Allí se nos habla de Cristo, ciertamente, como Juez, y se afirma que aquel día será “terrible”, pero a la vez se dice que será “glorioso” y que, al quedar atrás “la figura de este mundo”, “nacerán los nuevos cielos y la tierra nueva”. Podríamos decir que esa plegaria esperanzada es una especie de síntesis de las dos espiritualidades: se menciona en ella el aspecto “terrible” del Juicio, pero se da más énfasis a la expectativa de “poder y gloria” en la venida de Cristo y a la certeza de “los cielos nuevos y la tierra nueva”.

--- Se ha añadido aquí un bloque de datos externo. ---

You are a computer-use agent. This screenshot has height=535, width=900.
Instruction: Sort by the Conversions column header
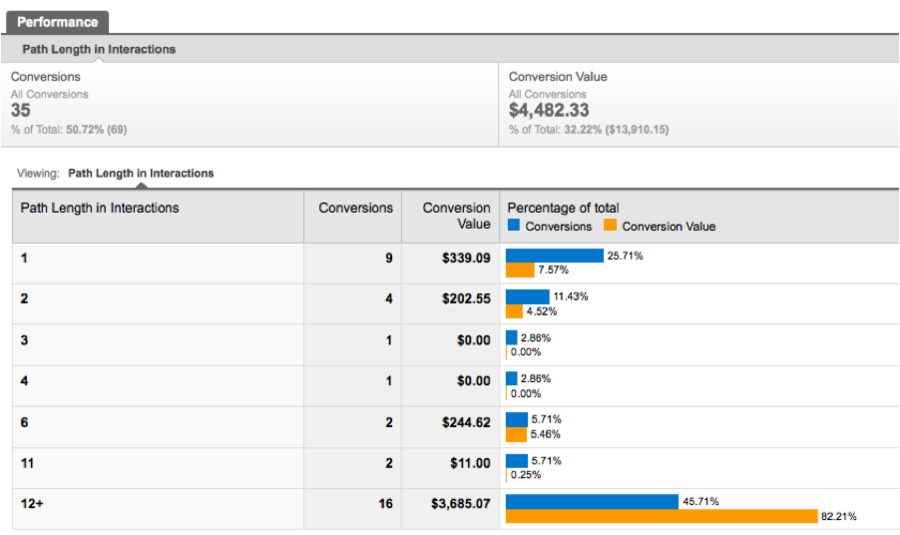click(355, 208)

Los tiempos en que vivimos se parecen cada vez más, en muchos aspectos, a los tiempos que les tocó vivir a los primeros cristianos. Por eso los cristianos de hoy vamos recobrando, y debemos seguir recobrando, las actitudes espirituales de aquellos antiguos hermanos nuestros. Una de las más importantes entre esas actitudes es la de aguardar la segunda venida de Cristo como una “dichosa esperanza”, que hace que cobremos ánimo y “levantemos la cabeza” aun cuando veamos a nuestro alrededor realidades desoladoras.